Filmmakers: Stephen Kijak, Kimberly Reed
Runtime: 4 Episodes (40 min)

Synopsis: EQUAL will introduce viewers to a wide range of LGBTQ+ visionaries portrayed by the cast, many of whom identify as members of the LGBTQ+ community. Each part offers a distinct and connected chapter within the historical timeline: part one, “The Birth of a Movement,” explores the rise of early organizations, The Mattachine Society and the Daughters of Bilitis in Los Angeles and San Francisco, respectively; part two, “Transgender Pioneers,” chronicles the 20th century trans experience, bookended by the 1966 Compton Cafeteria riots in San Francisco; part three, “Black is Beautiful, Gay is Good!” examines the contributions from the Black community on the growing LGBTQ+ civil rights movement; and part four, “Stonewall: From Rebellion to Liberation,” ties in the decades long struggles with the culminated Stonewall uprising – the beginning of the Pride movement.

About the Filmmakers

Stephen Kijak

Stephen Kijak has been making critically-acclaimed films for over 25 years, collaborating with and documenting musical icons and legends such as David Bowie, Scott Walker, The Rolling Stones, The Backstreet Boys, Jaco Pastorius, X Japan, Lynyrd Skynyrd, and Judy Garland. His first documentary series was the HBO Max original EQUAL, about the decades-long fight for LGBTQ rights.
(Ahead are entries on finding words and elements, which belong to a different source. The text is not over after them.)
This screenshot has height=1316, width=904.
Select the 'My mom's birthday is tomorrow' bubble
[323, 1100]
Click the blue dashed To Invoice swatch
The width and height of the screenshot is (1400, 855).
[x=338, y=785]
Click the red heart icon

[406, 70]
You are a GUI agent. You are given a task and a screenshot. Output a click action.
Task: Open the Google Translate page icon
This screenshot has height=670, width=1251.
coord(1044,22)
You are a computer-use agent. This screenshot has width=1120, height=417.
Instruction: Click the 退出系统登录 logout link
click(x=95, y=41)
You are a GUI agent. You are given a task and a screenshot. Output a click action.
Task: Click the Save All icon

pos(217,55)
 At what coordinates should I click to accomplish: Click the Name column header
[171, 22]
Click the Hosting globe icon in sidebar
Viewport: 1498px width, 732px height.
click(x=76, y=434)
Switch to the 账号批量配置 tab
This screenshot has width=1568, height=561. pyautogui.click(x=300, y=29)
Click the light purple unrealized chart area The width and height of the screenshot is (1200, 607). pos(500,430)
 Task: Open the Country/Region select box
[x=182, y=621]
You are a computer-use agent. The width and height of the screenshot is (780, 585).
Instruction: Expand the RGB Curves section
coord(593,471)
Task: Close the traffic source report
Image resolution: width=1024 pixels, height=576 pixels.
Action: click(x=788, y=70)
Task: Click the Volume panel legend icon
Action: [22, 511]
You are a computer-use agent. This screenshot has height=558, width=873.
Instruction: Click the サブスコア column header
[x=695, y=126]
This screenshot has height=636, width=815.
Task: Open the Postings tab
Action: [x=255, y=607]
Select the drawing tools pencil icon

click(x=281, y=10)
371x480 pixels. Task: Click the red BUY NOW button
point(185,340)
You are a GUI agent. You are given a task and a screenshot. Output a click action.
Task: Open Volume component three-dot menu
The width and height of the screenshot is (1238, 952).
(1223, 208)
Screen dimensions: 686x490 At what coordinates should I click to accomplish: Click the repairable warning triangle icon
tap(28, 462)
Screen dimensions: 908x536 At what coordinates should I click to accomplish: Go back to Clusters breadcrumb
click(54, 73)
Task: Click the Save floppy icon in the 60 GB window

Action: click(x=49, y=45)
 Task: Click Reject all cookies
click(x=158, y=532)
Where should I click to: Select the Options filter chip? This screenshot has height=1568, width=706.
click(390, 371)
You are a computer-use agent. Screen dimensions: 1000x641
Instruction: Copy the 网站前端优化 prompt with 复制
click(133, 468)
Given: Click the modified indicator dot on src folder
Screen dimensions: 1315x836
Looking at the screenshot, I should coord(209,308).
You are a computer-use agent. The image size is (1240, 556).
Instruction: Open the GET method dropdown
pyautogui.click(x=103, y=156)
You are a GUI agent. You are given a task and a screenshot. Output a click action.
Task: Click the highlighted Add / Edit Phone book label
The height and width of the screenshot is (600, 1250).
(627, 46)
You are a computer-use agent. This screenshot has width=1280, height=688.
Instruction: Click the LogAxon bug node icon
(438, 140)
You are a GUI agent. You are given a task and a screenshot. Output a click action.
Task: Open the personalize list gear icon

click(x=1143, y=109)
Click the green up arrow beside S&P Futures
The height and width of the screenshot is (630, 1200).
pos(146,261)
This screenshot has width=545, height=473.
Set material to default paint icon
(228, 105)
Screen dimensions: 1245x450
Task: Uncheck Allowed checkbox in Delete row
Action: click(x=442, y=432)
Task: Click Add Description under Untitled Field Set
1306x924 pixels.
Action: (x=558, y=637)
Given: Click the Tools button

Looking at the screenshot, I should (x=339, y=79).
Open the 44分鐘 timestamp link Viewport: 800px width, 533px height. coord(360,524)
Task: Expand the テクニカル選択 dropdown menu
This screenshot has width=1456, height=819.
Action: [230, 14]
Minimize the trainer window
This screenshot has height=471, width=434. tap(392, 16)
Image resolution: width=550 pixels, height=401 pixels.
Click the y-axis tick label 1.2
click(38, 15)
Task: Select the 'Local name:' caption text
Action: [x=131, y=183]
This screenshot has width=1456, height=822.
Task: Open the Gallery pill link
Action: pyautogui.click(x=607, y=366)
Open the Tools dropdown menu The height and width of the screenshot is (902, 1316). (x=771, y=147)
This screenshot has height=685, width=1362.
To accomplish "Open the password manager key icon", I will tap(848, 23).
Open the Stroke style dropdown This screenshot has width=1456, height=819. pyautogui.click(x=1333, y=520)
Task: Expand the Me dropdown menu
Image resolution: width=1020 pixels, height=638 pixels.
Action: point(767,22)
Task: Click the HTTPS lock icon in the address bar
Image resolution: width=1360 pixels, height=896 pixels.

His first narrative feature in 20 years, “Shoplifters of the World”, based entirely around the music of iconic British band The Smiths, was released March 26, 2021. He is currently in production on a documentary about Rock Hudson for HBO Documentary Films.

Kimberly Reed

Kimberly Reed’s trailblazing film PRODIGAL SONS won 14 international awards and was the first documentary by a transgender filmmaker to be theatrically released in the US. Her next feature doc, DARK MONEY, was an award-winning selection at Sundance, was promptly named one of Vogue’s 66 Best Documentaries of All Time, nominated for 4 Critics’ Choice Awards and the IDA Award for Best Documentary, shortlisted for an Oscar, and won the duPont Columbia Prize. She was named one of Filmmaker Magazine’s “25 New Faces of Independent Film” and Out Magazine’s “Out 100.”